A shared language based on the insights of complexity can have an important role
in a management context. The use of complexity theory metaphors can change the way
managers think about the problems they face. Instead of competing in a game or a
war, managers of a complexity thinking enterprise are trying to find their way on
an ever changing, ever turbulent landscape. Such a conception of their organizations'
basic task can, in turn, change the day-to-day decisions made by management.
The most productive applications of complexity insights have to do with new possibilities
for innovation in organizations. These possibilities require new ways of thinking,
but old models of thinking persist long after they are productive. New ways of thinking
don't just happen; they require new models which have to be learned. E:CO
is dedicated to helping both practicing managers and academics acquire, understand
and examine these new mental models.
E:CO publishes articles of a qualitative and quantitative nature relating
complex systems, sensemaking, psychology, philosophy, semiotics, and cognitive science
to the management of organizations both public and private.

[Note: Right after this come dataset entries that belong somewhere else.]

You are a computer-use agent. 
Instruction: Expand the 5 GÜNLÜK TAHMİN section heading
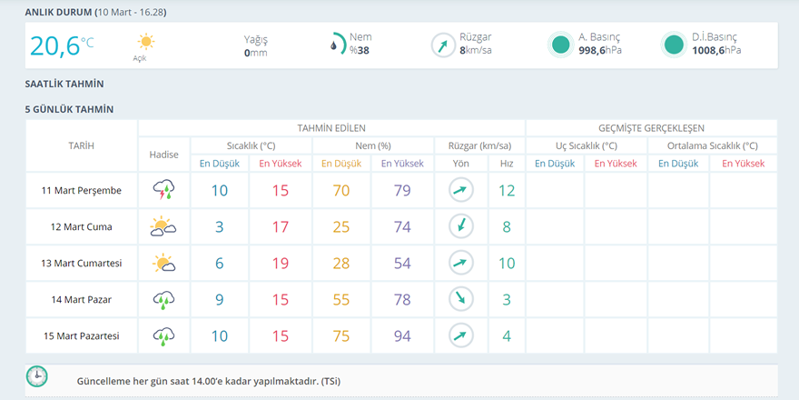[69, 109]
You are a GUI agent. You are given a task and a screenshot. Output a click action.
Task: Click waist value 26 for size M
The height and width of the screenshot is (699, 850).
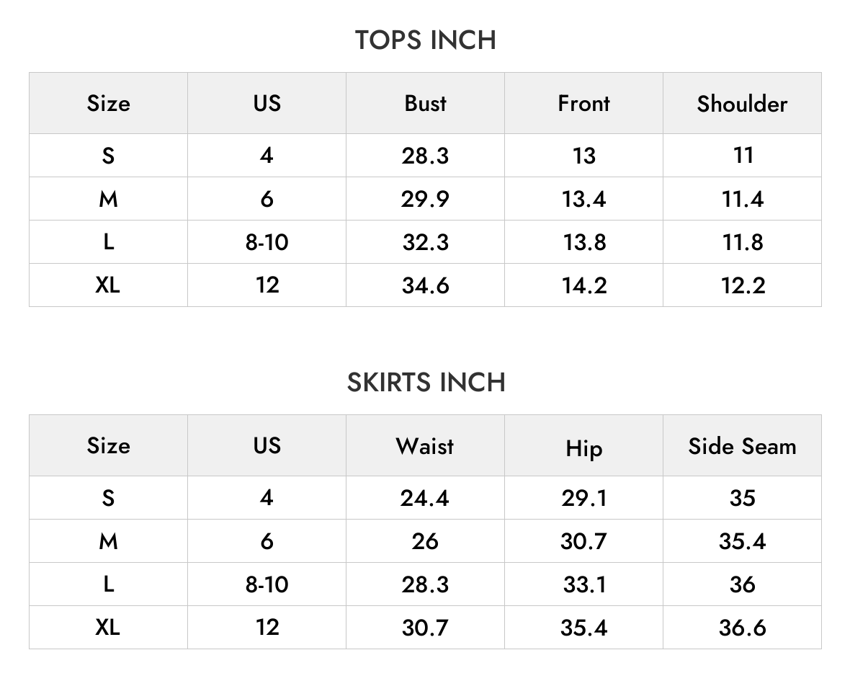pos(425,541)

The readers of E:CO are managers, academics, consultants, and others interested
in the possibility of applying the insights of the science of complex systems to
day-to-day management and leadership problems.
Aims:
- To further develop and extend the concepts, applications, and research in management and leadership practice;
- To enlarge the domain of management theory, issues, and research beyond those currently recognized by mainstream academia and practice;
- To use complex systems perspectives, theory, and research to integrate multiple perspectives in management theory, research, practice, and education;
- To develop linkages between complex systems perspectives, theory, and research and other perspectives in management;
- To consider new institutional practices that can help to reconnect management theory and management practice, and;
- To discuss alternative approaches to management and leadership education and practice suggested by the more dynamic, systemic, cognitive, and holistic view of the management process derived from complex systems perspectives, theory, and research.
Article Topics:
- Understanding complexity and complex adaptive systems, such as the economy, business, and the marketplace;
- Developing techniques for organizations to examine their models, metaphors, and beliefs, and to adapt new ones as conditions change;
- Creating strategies for businesses to interact with the unexpected, accidental, and ambiguous in their environments;
- Resolving the needs for both stability and creativity, and the institutional tensions between "authorized" and "innovative";
- Applications of psychology, philosophy, semiotics, or cognitive science to the management of organizations;
- Complex systems implications for business process and strategy;
- The development of new organizational forms;
- The development of new patterns of work;
- Managerial cognition;
- Knowledge management, and;
- Organizational learning.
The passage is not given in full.